I really do wonder what those posters would make of my house now (none of the upstairs rooms have doors, or properly painted walls, and haven't for years) let alone what it was like a few years ago when it was much worse.

However I don't have any wine bottles lying around (we get our glass recycling collected in this area) so that's probably alright then.....

beesimo · 02/04/2011 12:14

I would like some of the 'liberal caring' posters to ask themselves one simple question, would you want YOUR DCs to spend ONE NIGHT in that shithole being looked after by the OP?

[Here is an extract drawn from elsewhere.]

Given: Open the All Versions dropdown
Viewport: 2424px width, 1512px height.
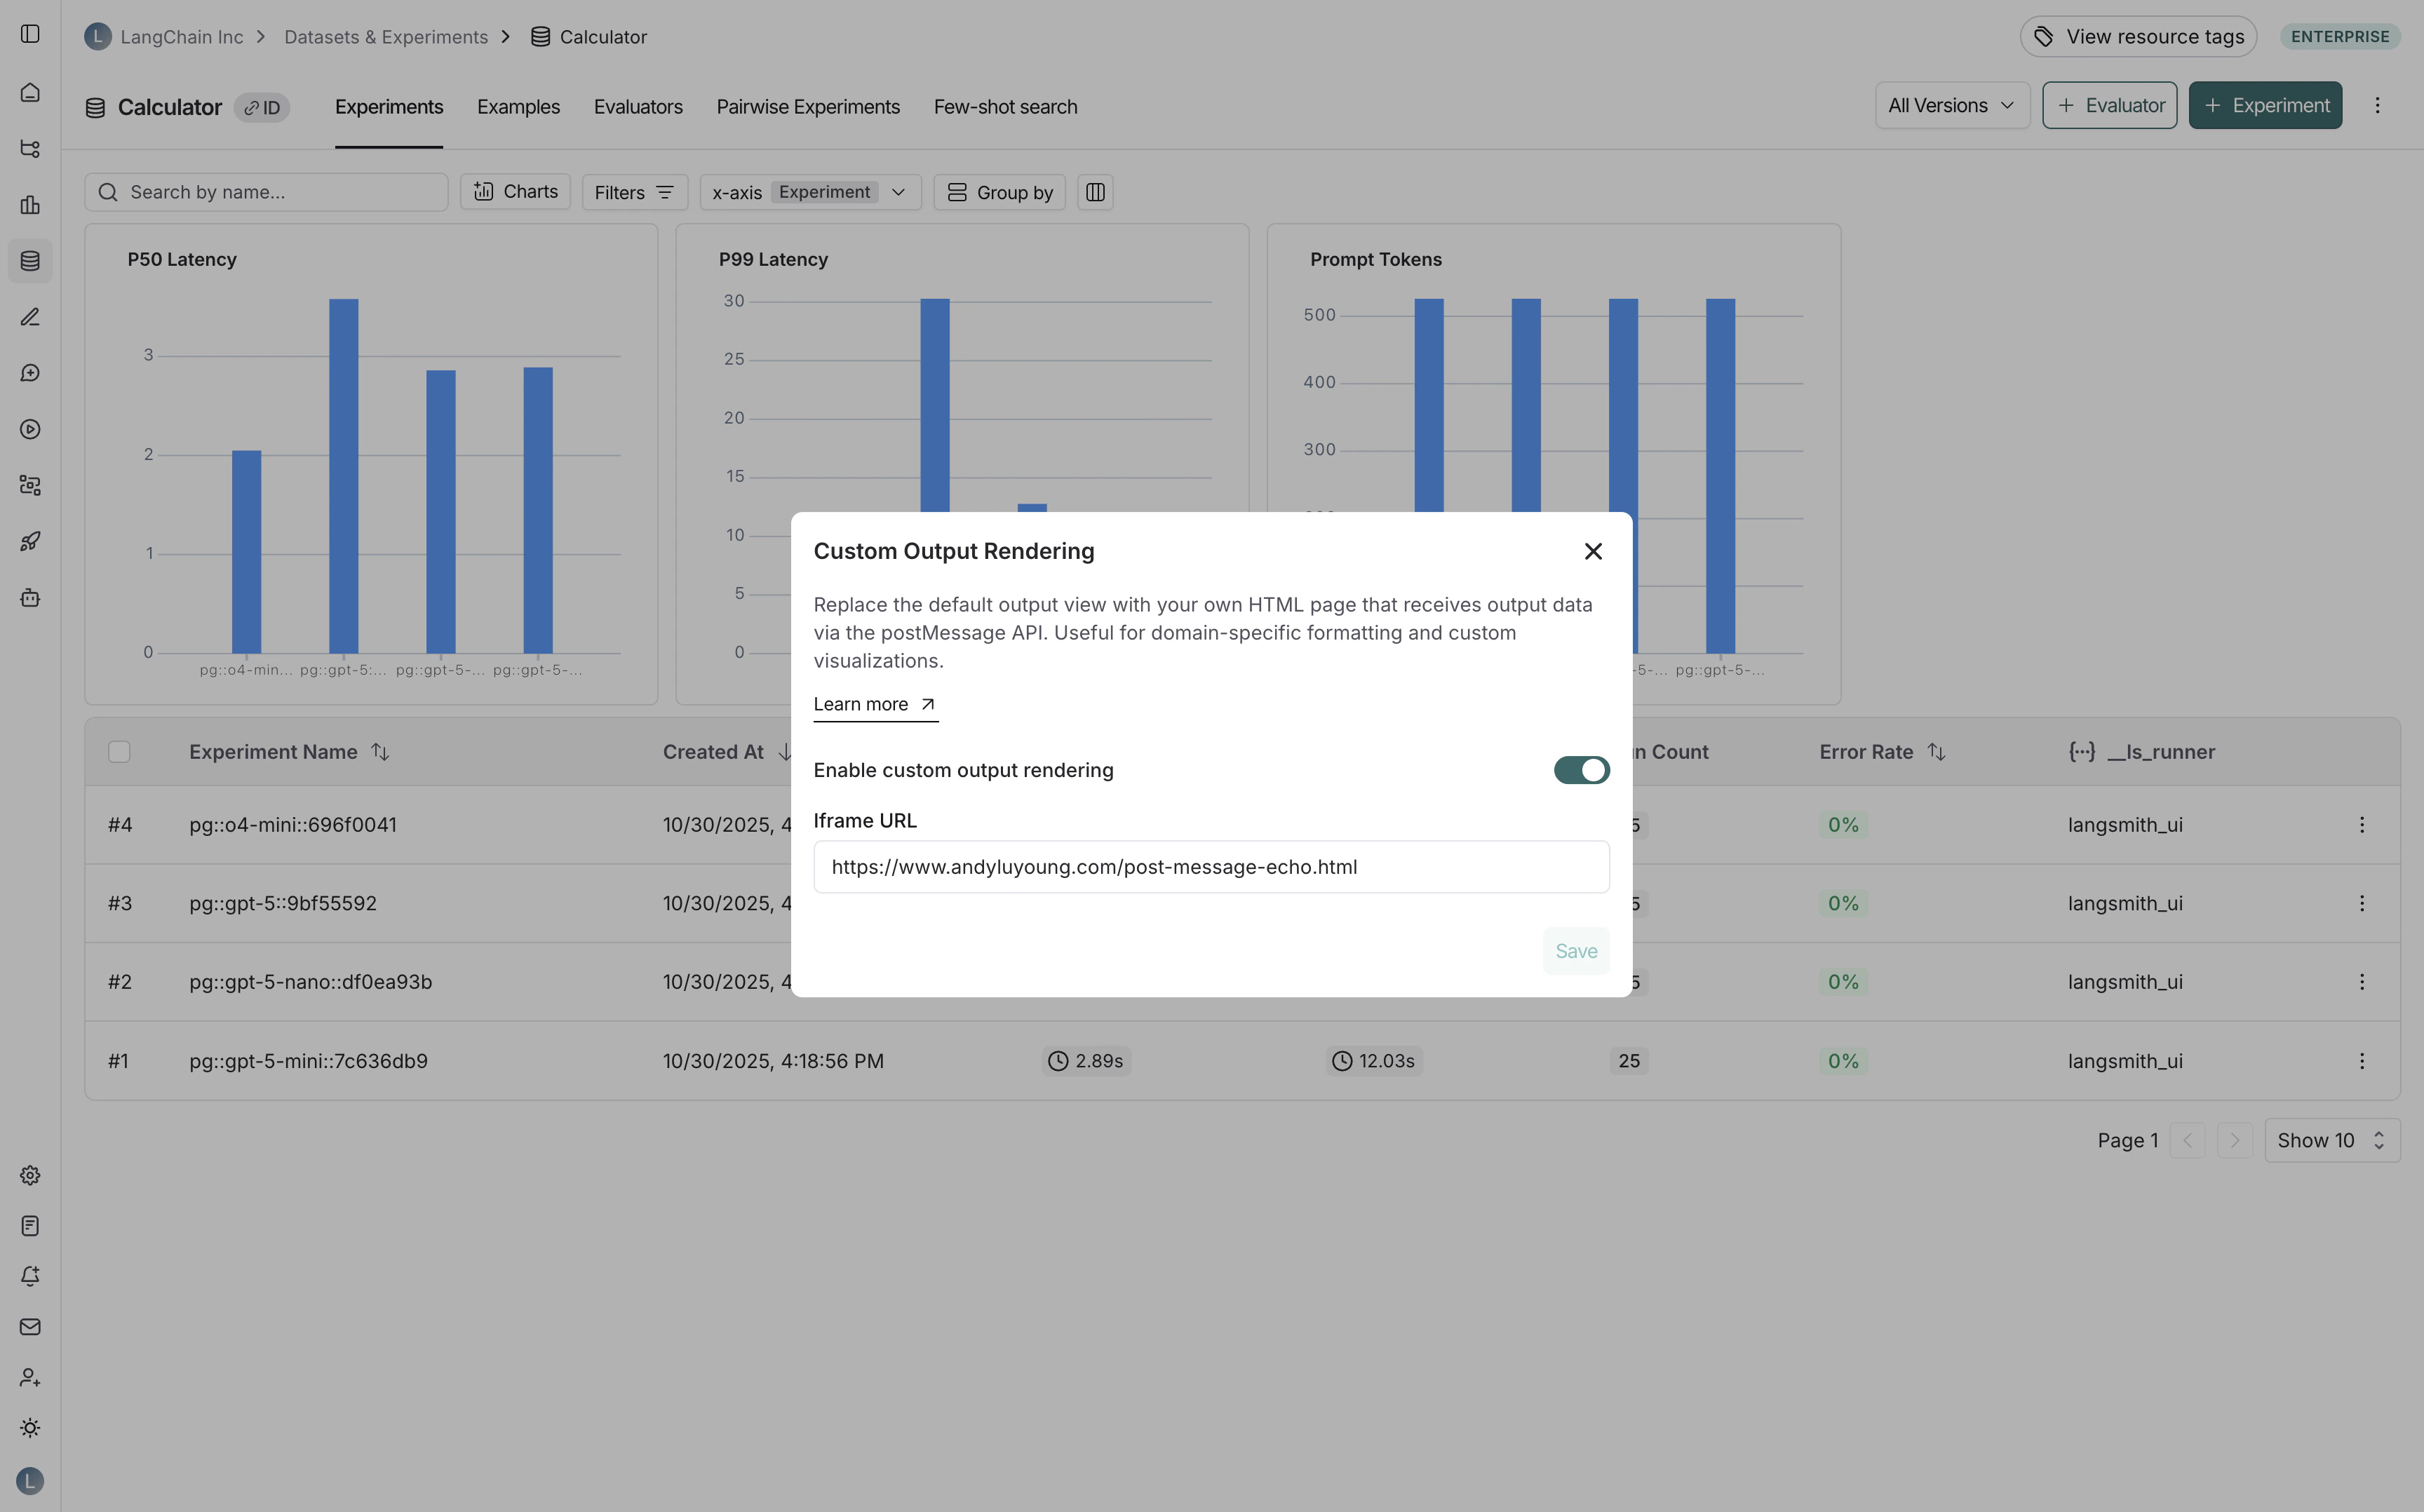Looking at the screenshot, I should point(1951,105).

Over my dead body would my bairns set down in that place. It is bloody shameful loving DCs is not just something you feel its something you DO. Its not just cuddling them its keeping them clean. properly fed and comfortable in a safe clean enviroment and if you don't want to be arsed with that part of being a Mam don't have them.

lesley33 · 02/04/2011 12:20

Hatesponge I agree with previous posters that it takes a lot to shock a police officer. So I tend to think the house must be in a realy really bad state. However if the police are over reacting, SS would have come yesterday, said everything is okay and left.

The OP hasn't come back on to say this. So perhaps SS have visited and the police were right about how bad it is.

But I do agree that its not helpful to just insult the OP. But she does need to address any concerns SS raise with her. IME it is when parents refuse to acknowledge concerns SS raise and refuse to do anything about them that further action such as prosecution can happen.